A recurring problem I have experienced while programming, is the need to convert a flat list of data into a more complex tree data structure. This is especially common when dealing with results from relational databases (where all data is intrinsically flat, and queries return tables of data). To solve this problem I wrote a small library named group-by (in honor of the sql operator that performs much the same task).
The easiest example:
(group-by '((a 1 2) (a 3 4) (b 5 6))) => ((A (1 2) (3 4)) (B (5 6)))
A more concrete example is from trac, the ticketing system we use. Trac tickets contain fields for author, project, milestone, and summary (among others). When displaying this data, my project manager wants to be able to see what everybody is working on (a tree view organized by author, project, and milestone), as well as being able to see what is being worked on in a project and by whom (a tree view organized by project and milestone). To accomplish this I pull a flat list of ticket objects from the database (using a clsql-orm generated class). I then create a tree from this data table by calling make-grouped-list. I can then perform a standard recursive tree walk to render this with the desired organization directly.

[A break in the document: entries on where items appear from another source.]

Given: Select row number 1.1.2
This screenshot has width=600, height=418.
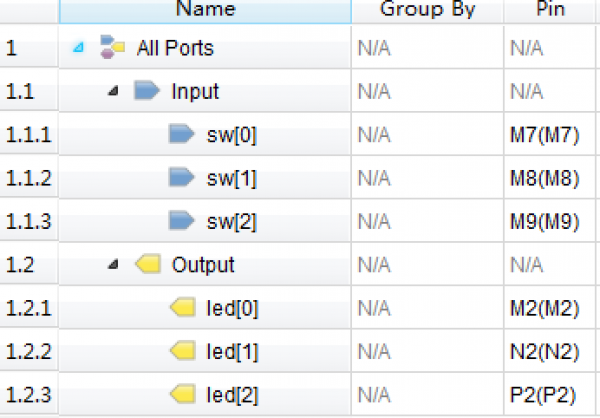Looking at the screenshot, I should pyautogui.click(x=29, y=178).
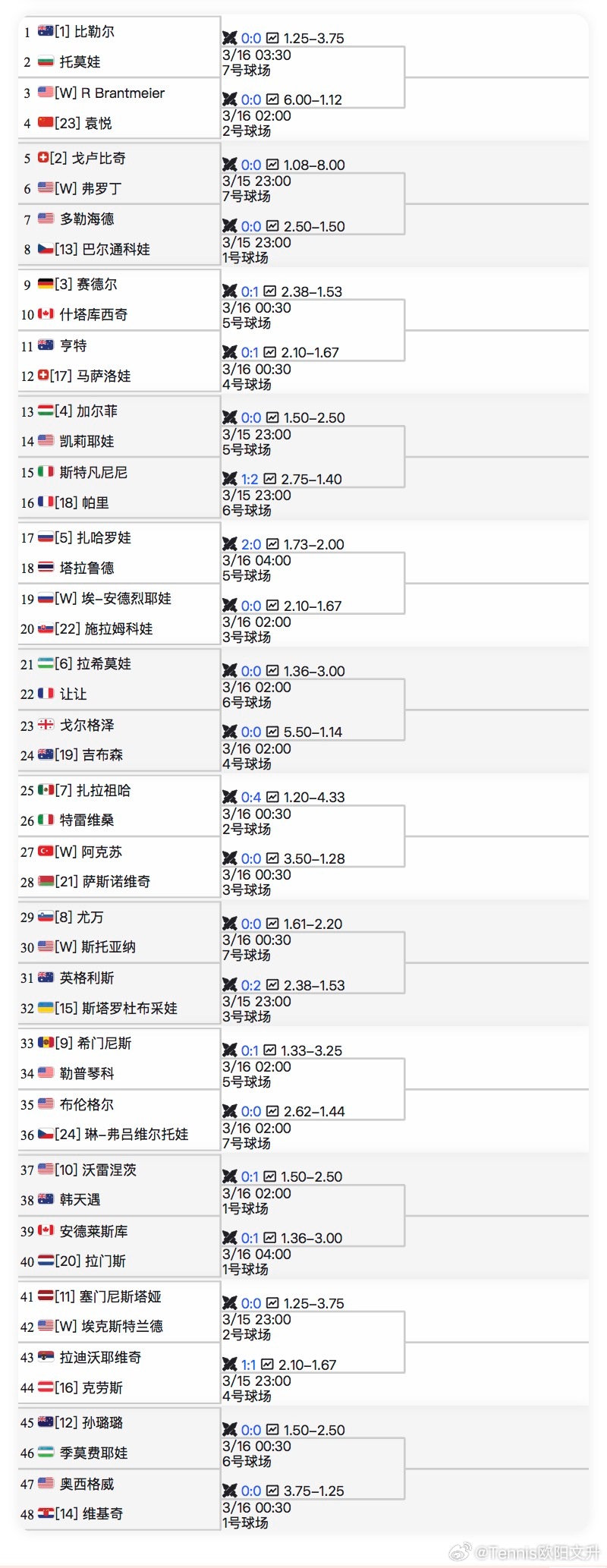Click the US flag next to R Brantmeier

tap(44, 93)
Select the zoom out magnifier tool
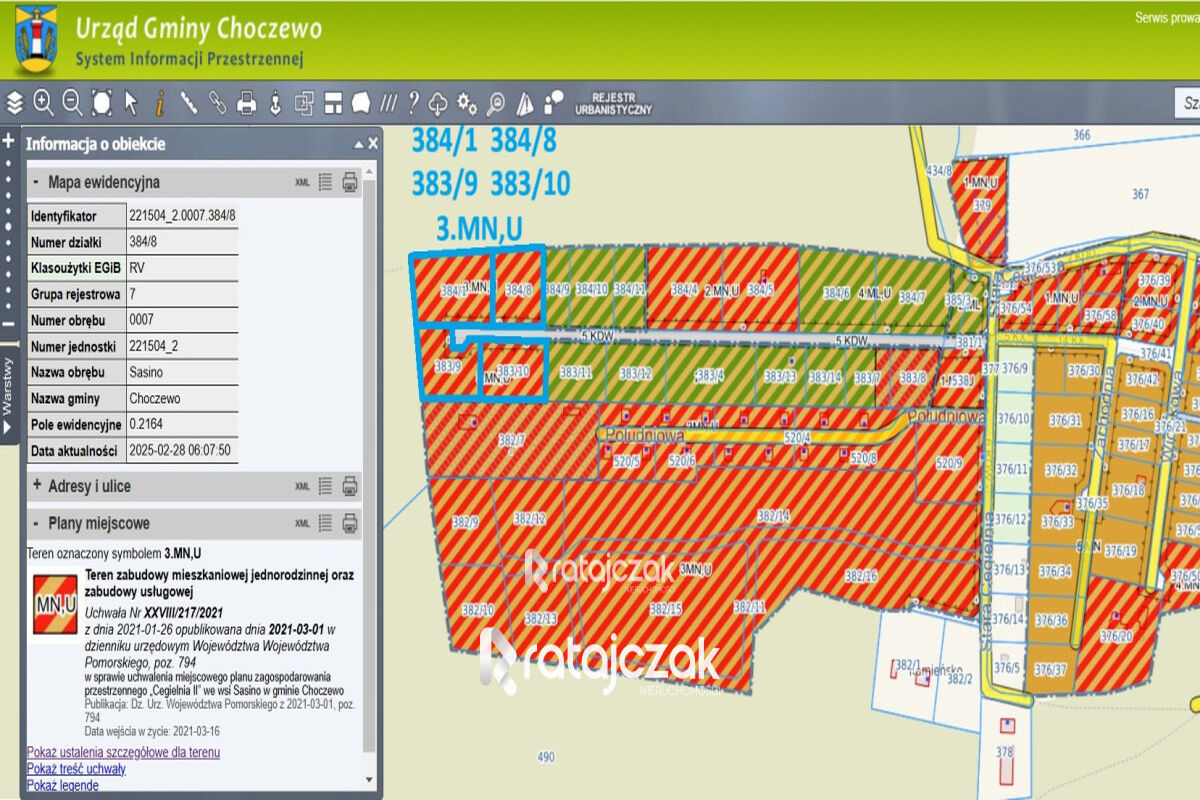Image resolution: width=1200 pixels, height=800 pixels. [72, 103]
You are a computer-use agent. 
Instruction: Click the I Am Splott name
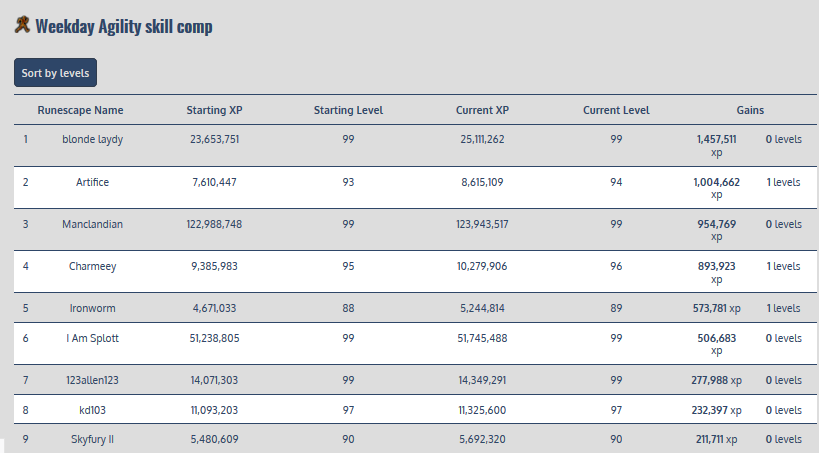pos(92,338)
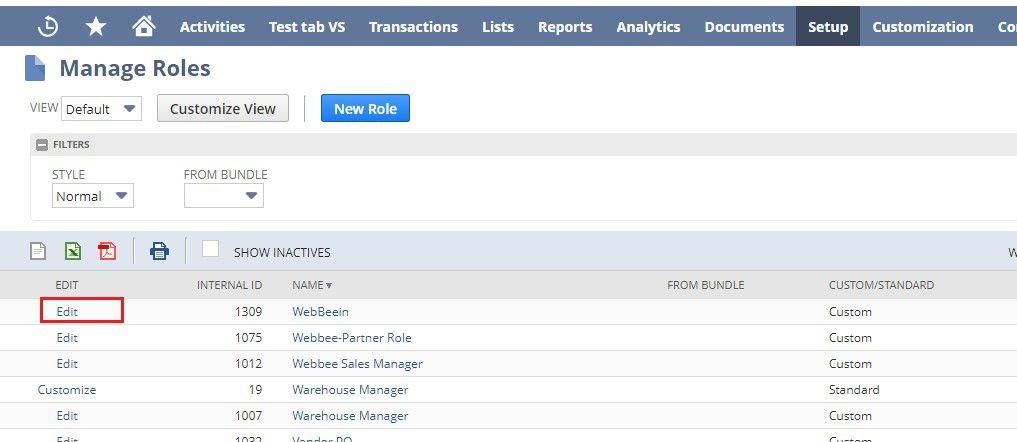Print the roles list icon

click(x=159, y=251)
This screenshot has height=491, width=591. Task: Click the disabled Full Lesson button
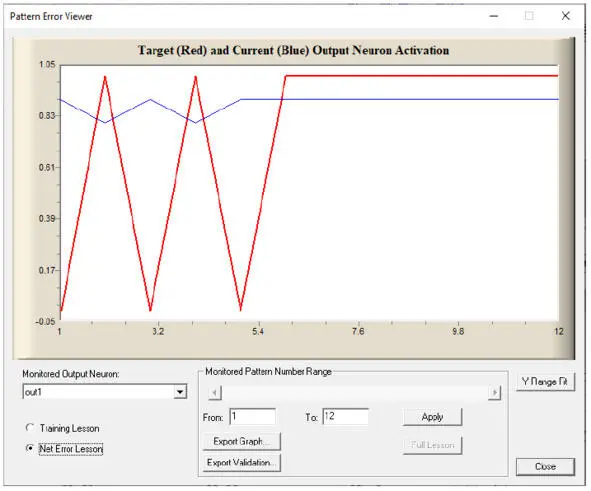(432, 445)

:keys (list #'author #'project #'milestone)
:tests (list #'equal #'equal #'equal))
Group-by supports grouping into alists, hashtables, and CLOS tree-nodes. To hide the difference between these implementations, I created a grouped-list CLOS object that manages all of the grouping and presents a unified interface to each of these implementation strategies. I support each of these implementations because which to use is strongly dependent on the workload you anticipate performing with the tree. Simply grouping once then recursively rendering the tree, is often more efficient as an alist, than a heavier weight data structure. Conversely, hashtables tend to perform better for lots of accesses into the grouping structure.